Table 9, Table 10 report, respectively, the domestication index $D$ and the expansion factor $E$ for David Copperfield. Compared to Treasure Island, now the translations of David Copperfield are completely domesticated ($D=100\%)$in any language.

The alleged “translations” can show a different picture. Finnish is practically totally domesticated in any language and it is interesting to notice that the minimum domestication index ($D=24.87\%)$is between Italian and Spanish. As for the expansion factor $E$, Italian ($E=0.98$) and Spanish ($E=1.09$) show the nearest values to unity compared to English. Finnish is again very different of any other language.

In conclusion, in modern literature domestication seems to depend either on the novel − see David Copperfield, whose English original is fully domesticated in any language – or on the translation language – see Treasure Island, fully domesticated only in Russian for every language.

9. Summary and Conclusion

We have shown that a geometrical representation of texts, based on linear combinations of deep−language parameters, allows to calculate a probability of “error” that indicates how much a text can be confused with another.
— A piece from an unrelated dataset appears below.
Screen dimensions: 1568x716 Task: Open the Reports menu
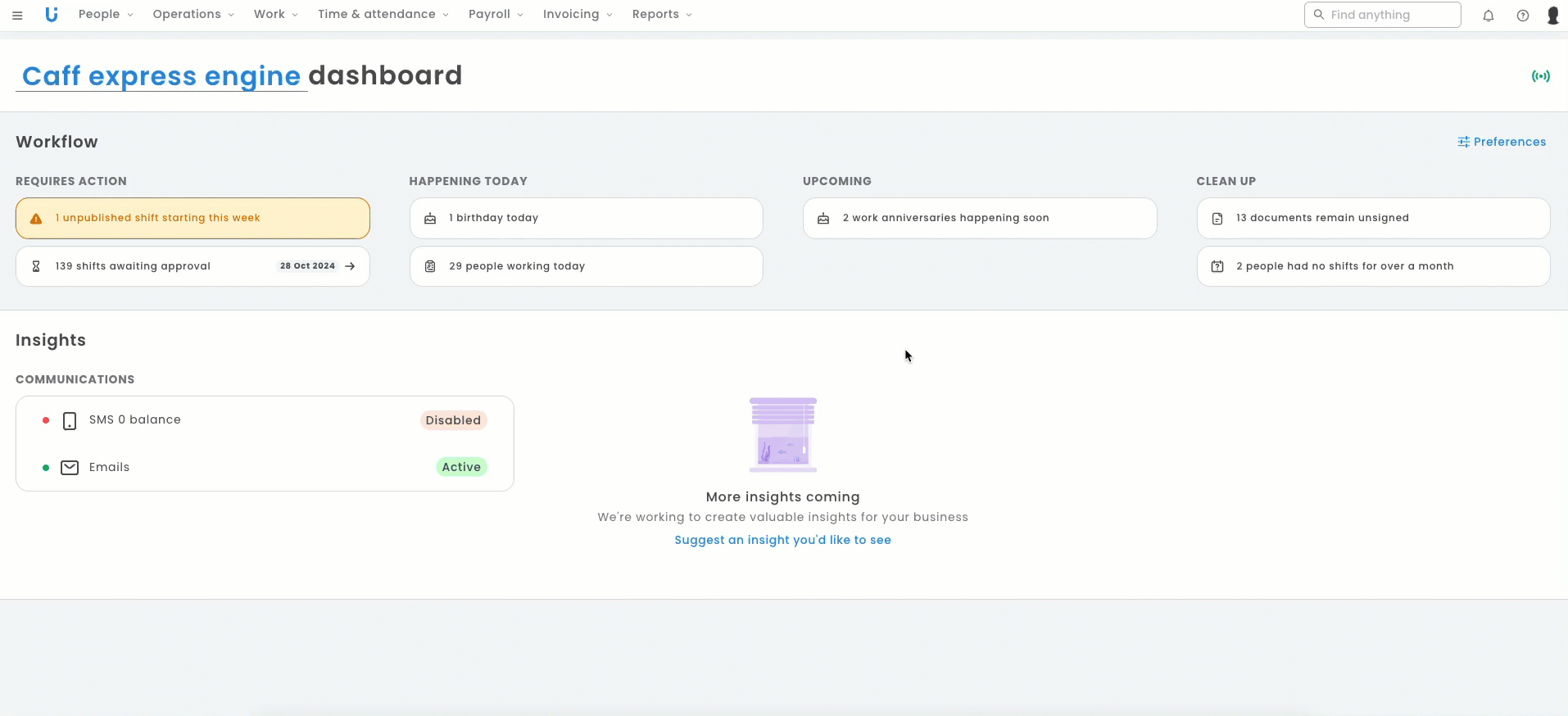pos(662,15)
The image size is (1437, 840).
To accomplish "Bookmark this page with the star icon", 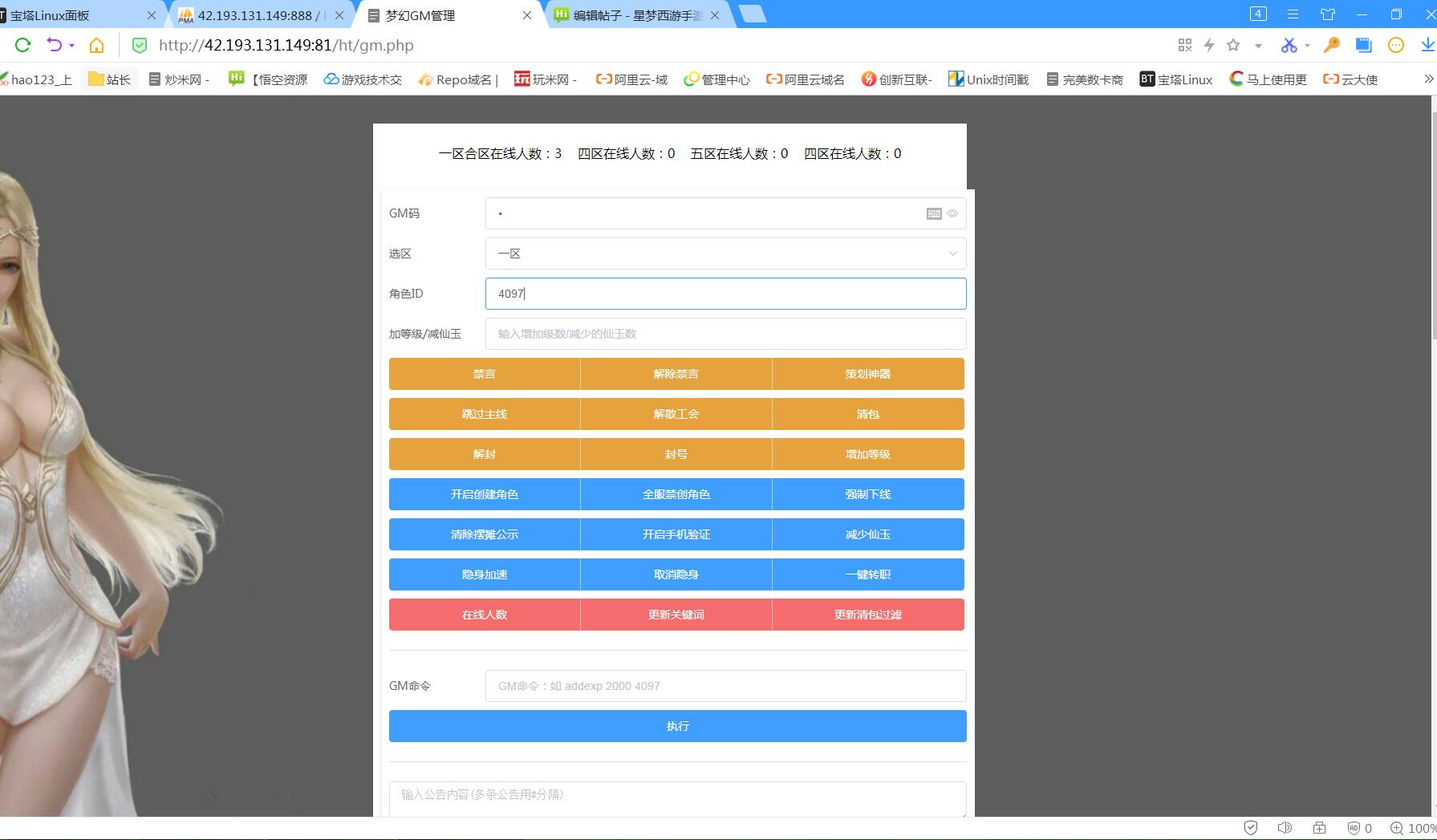I will click(x=1233, y=46).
Based on this probability, the domestication index $D$measures the phenomenon of erasing the linguistic and cultural difference of the source text to make the target text more fluent to the intended reader.

Another useful index, the deep−language “expansion” index $E$, measures the relative spread around mean values of two texts in their geometrical representation.

The geometrical representation allows to distinguish language family. For example, we have shown that Latin, Italian, Spanish, French and Rumanian − languages belonging to Romance family, all mostly derived from Latin – are each other near.

Bulgarian, Czech, Croatian, Polish, Serbian, Slovak and Ukrainian − all belong to the Balto−Slavic family − are also each other near.

Other less spoken alphabetical languages are clearly distinguishable from languages of different families.

English and French, although attributed to different language families, mathematically almost coincide. This coincidence, and the small distance of English from all other Romance languages, is due to the fact that many English words and some sentences construction come French and/or from Latin.

In modern literature domestication seems to depend either on the novel or on the translation language.

In conclusion, the requirement of making the target text more fluent makes domestication a choice largely prevailing over foreignization. Domestication dominates the translation of the NT books from Greek to modern languages and also within modern languages.

With varying degree, domestication seems to be a universal strategy in translation, so that a blind comparison of the same linguistic parameters of a text and its translation hardly indicates they refer to each other.